Menanggapi hal tersebut, Gubernur Jawa Barat, Dedi Mulyadi, menyampaikan keprihatinannya sekaligus menekankan pentingnya pendekatan yang lebih mendidik dalam pemberian sanksi kepada siswa.
Ia mengungkapkan telah menerima laporan lengkap dari Dinas Pendidikan terkait kronologi kejadian. Pihak sekolah pun disebut telah mengambil langkah cepat dengan memanggil orang tua siswa yang terlibat serta menjatuhkan sanksi skorsing selama 19 hari.
Namun, Dedi menilai bahwa hukuman berupa skorsing semata belum tentu efektif dalam membentuk karakter siswa secara jangka panjang. Menurutnya, sanksi seharusnya dirancang untuk memberikan nilai pembelajaran dan menumbuhkan kesadaran.

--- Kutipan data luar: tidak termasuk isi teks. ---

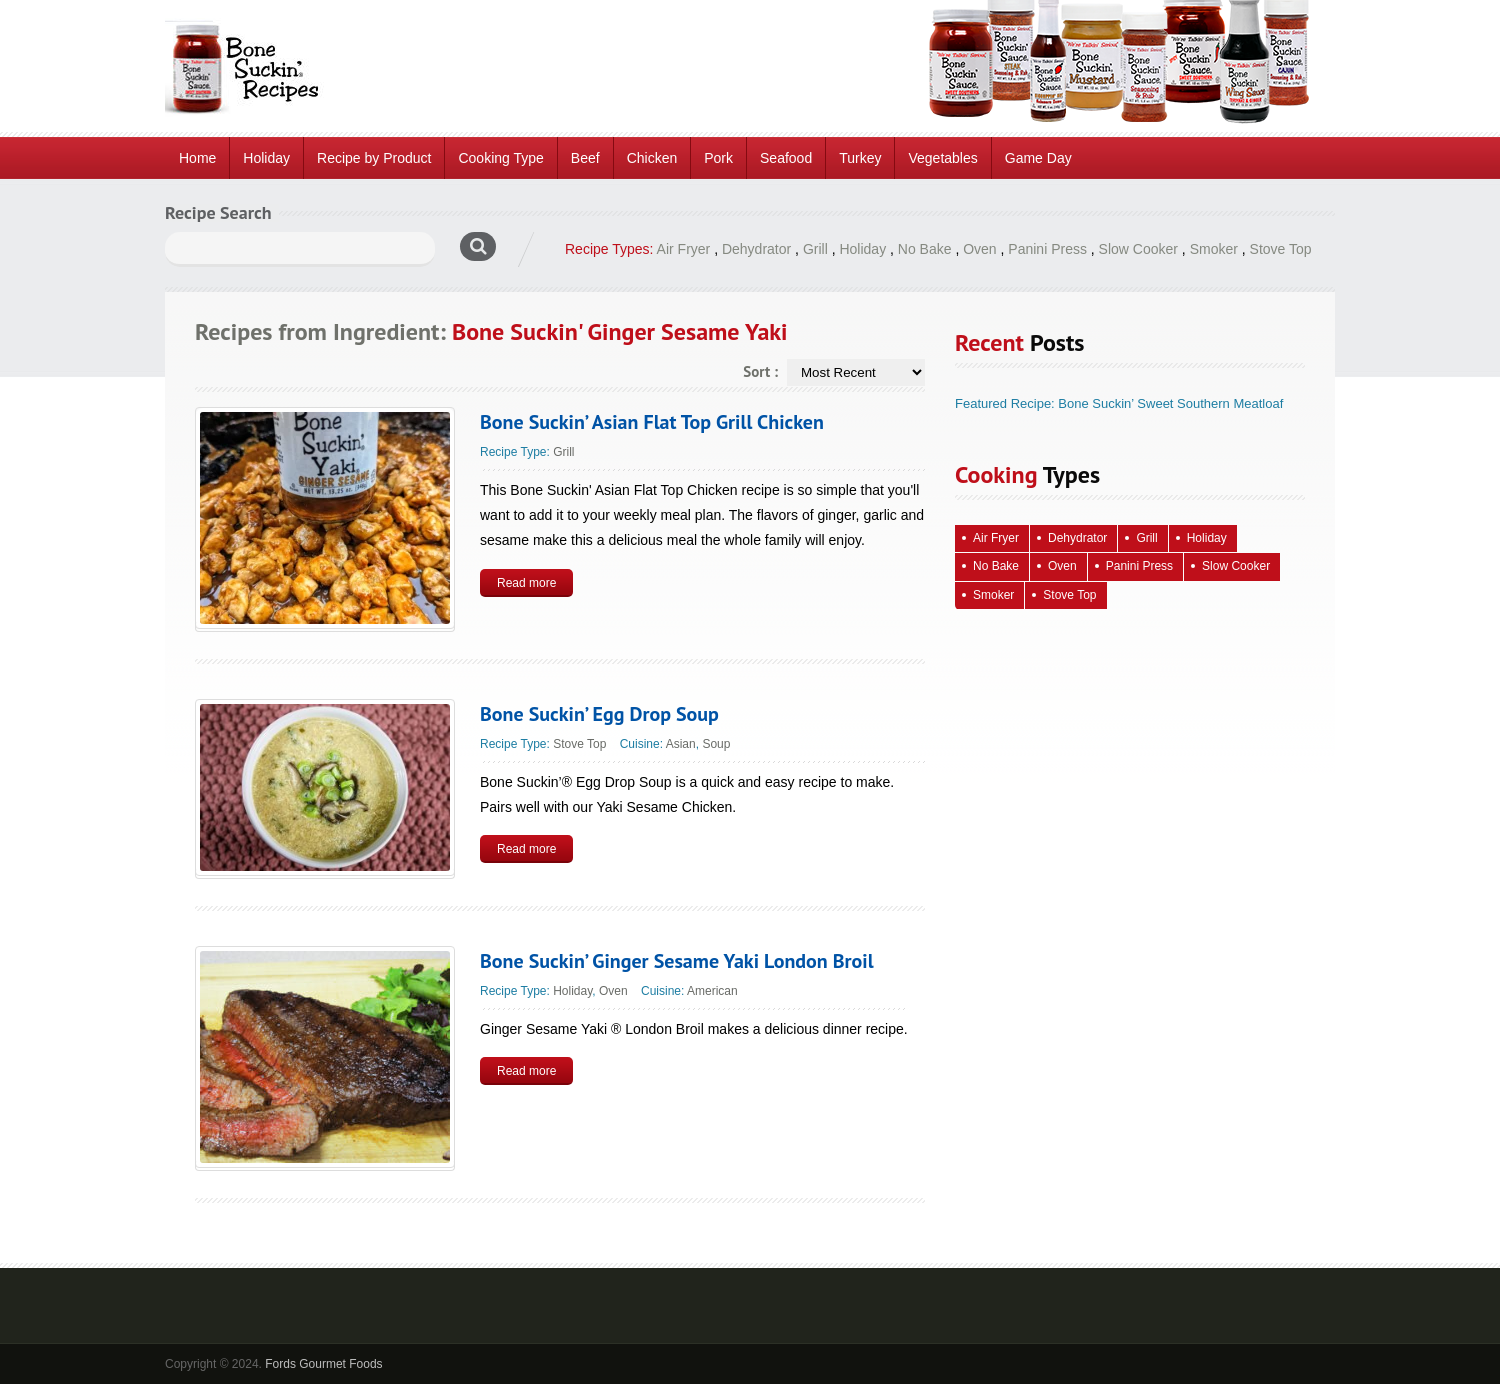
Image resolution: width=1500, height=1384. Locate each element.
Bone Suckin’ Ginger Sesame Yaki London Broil (677, 961)
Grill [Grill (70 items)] (1146, 538)
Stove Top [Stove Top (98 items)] (1069, 595)
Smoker (1214, 249)
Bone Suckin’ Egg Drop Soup (599, 714)
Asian (681, 744)
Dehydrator (756, 249)
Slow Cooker (1138, 249)
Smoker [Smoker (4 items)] (993, 595)
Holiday (266, 158)
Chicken (652, 158)
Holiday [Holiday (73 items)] (1207, 538)
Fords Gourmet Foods (323, 1364)
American (712, 991)
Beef (585, 158)
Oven (979, 249)
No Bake (925, 249)
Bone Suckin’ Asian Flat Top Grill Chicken (652, 422)
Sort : (760, 371)
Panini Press (1047, 249)
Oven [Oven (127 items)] (1062, 566)
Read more (526, 583)
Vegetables (942, 158)
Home (197, 158)
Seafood (786, 158)
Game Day (1038, 158)
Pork (718, 158)
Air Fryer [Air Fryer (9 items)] (996, 538)
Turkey (860, 158)
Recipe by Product (374, 158)
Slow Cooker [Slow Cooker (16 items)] (1236, 566)
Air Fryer (684, 249)
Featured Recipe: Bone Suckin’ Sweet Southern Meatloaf (1119, 403)
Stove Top (1281, 249)
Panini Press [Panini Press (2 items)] (1139, 566)
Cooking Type (500, 158)
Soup (716, 744)
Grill (815, 249)
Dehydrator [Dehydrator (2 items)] (1077, 538)
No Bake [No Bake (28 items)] (996, 566)
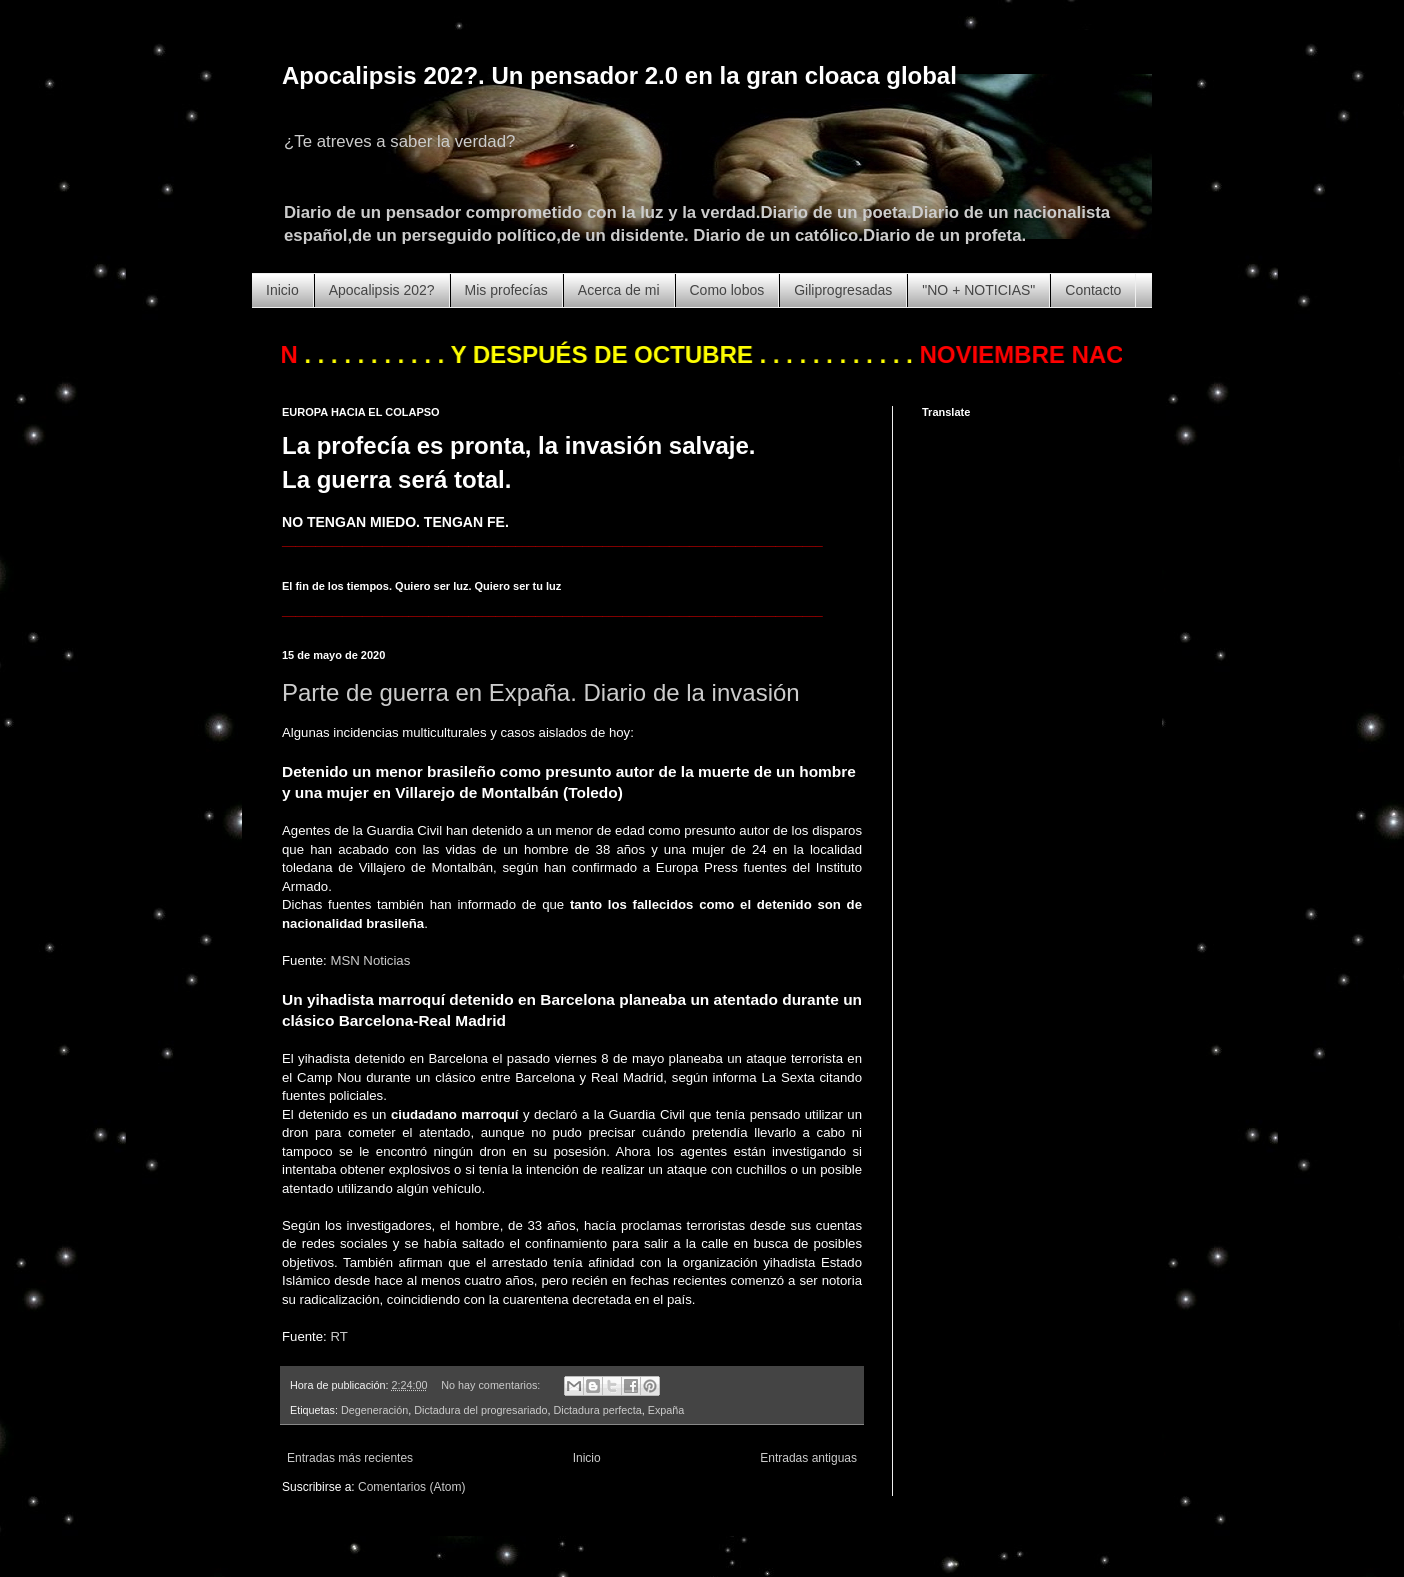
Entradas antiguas (808, 1458)
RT (338, 1336)
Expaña (666, 1410)
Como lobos (727, 290)
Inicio (282, 290)
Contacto (1093, 290)
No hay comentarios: (492, 1385)
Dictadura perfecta (598, 1410)
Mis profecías (506, 290)
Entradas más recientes (350, 1458)
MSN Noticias (370, 960)
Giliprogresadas (843, 290)
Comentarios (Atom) (411, 1487)
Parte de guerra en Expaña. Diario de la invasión (541, 692)
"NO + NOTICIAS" (978, 290)
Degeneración (374, 1410)
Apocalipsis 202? (382, 290)
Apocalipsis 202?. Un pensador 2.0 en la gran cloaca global (619, 75)
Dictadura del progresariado (480, 1410)
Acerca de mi (619, 290)
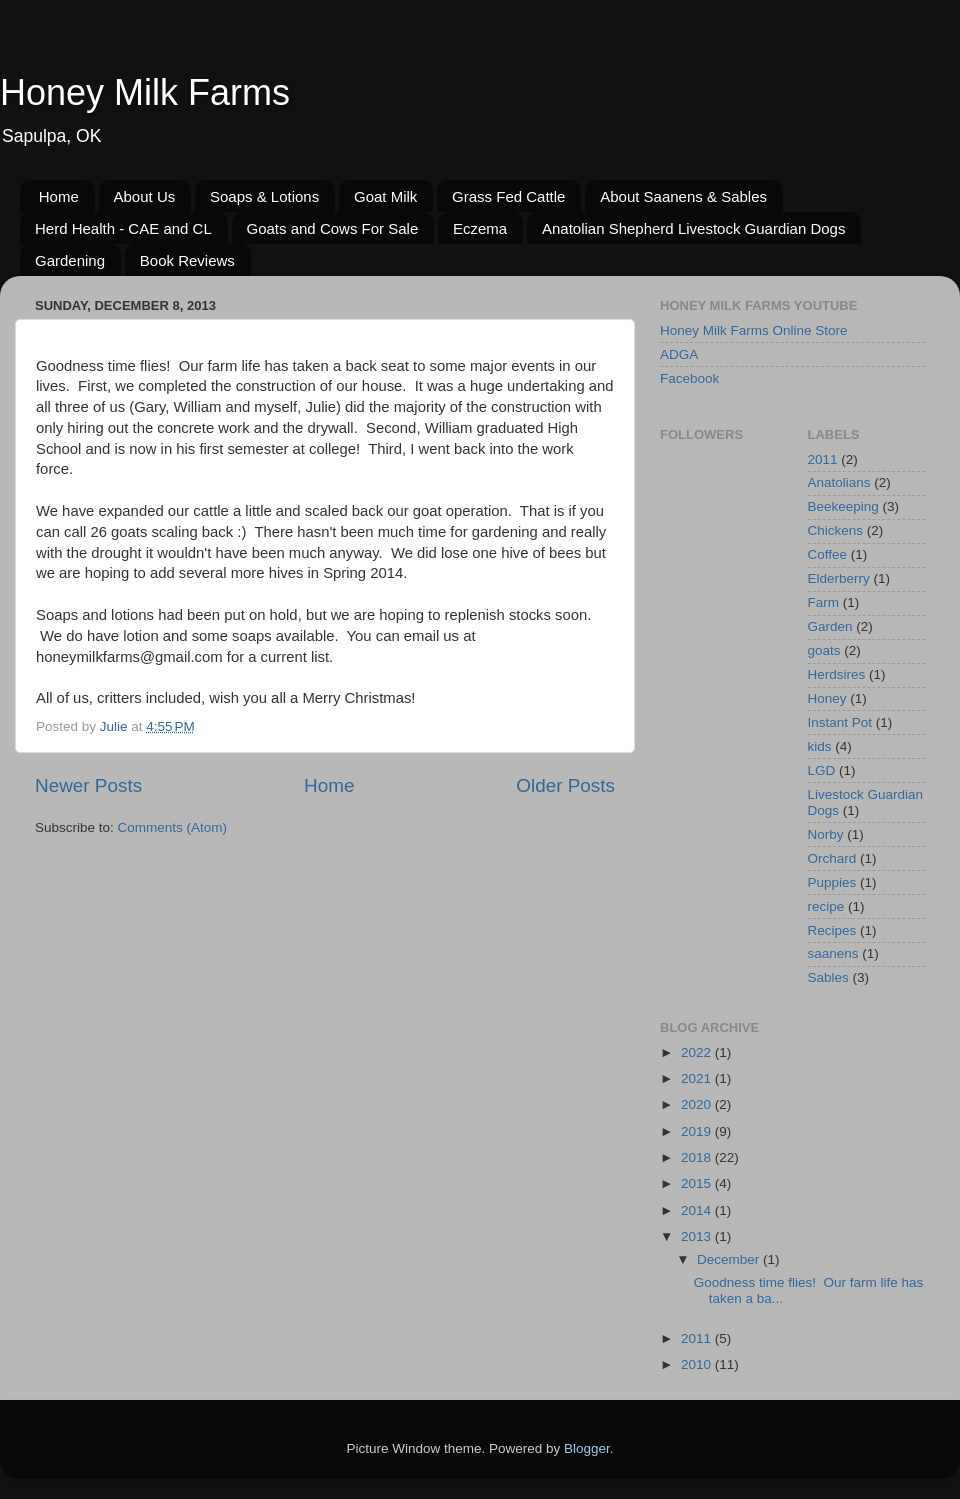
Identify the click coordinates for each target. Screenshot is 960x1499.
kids (820, 746)
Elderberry (839, 578)
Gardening (70, 260)
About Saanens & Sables (683, 196)
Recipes (832, 930)
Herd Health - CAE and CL (123, 228)
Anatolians (839, 482)
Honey (827, 698)
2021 (698, 1078)
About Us (145, 196)
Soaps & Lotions (264, 196)
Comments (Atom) (173, 827)
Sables (828, 977)
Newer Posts (88, 785)
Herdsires (837, 674)
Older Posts (565, 785)
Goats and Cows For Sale (333, 228)
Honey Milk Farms (145, 92)
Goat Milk (385, 196)
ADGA (679, 354)
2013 (698, 1236)
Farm (824, 602)
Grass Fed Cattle (508, 196)
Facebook (689, 378)
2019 (698, 1131)
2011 (823, 459)
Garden (830, 626)
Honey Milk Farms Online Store (754, 330)
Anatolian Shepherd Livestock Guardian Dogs (694, 228)
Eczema (480, 228)
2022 (698, 1052)
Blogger (587, 1448)
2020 (698, 1104)
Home (59, 196)
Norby (826, 834)
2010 (698, 1364)
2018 (698, 1157)
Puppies (832, 882)
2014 (698, 1210)
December (730, 1259)
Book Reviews (187, 260)
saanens (833, 953)
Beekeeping (843, 506)
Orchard (832, 858)
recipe (826, 906)
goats (824, 650)
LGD (822, 770)
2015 (698, 1183)
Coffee (828, 554)
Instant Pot (840, 722)
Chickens (836, 530)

Sebagai solusi, ia mengusulkan agar siswa diberikan pembinaan melalui aktivitas yang bersifat tanggung jawab langsung di lingkungan sekolah. Kegiatan seperti membersihkan halaman, menyapu, hingga merawat kebersihan toilet dinilai mampu menumbuhkan empati dan rasa hormat.
Selain itu, pembinaan tersebut dapat dilakukan dalam jangka waktu satu hingga tiga bulan dengan evaluasi berkala berdasarkan perubahan sikap siswa.
Dedi juga menyoroti reaksi orang tua siswa yang menunjukkan penyesalan atas tindakan anak-anak mereka. Ia menilai hal ini menjadi momentum penting untuk memperkuat peran keluarga dalam mendukung pendidikan karakter.
Menurutnya, prinsip utama dalam pemberian sanksi bukan sekadar memberikan efek jera, melainkan harus memberikan manfaat nyata bagi perkembangan perilaku siswa.
Di akhir pernyataannya, Dedi menegaskan bahwa para siswa tetap membutuhkan bimbingan yang tepat dari orang tua maupun guru. Pendekatan yang edukatif diyakini lebih efektif dalam membentuk pribadi siswa menjadi lebih baik di masa depan.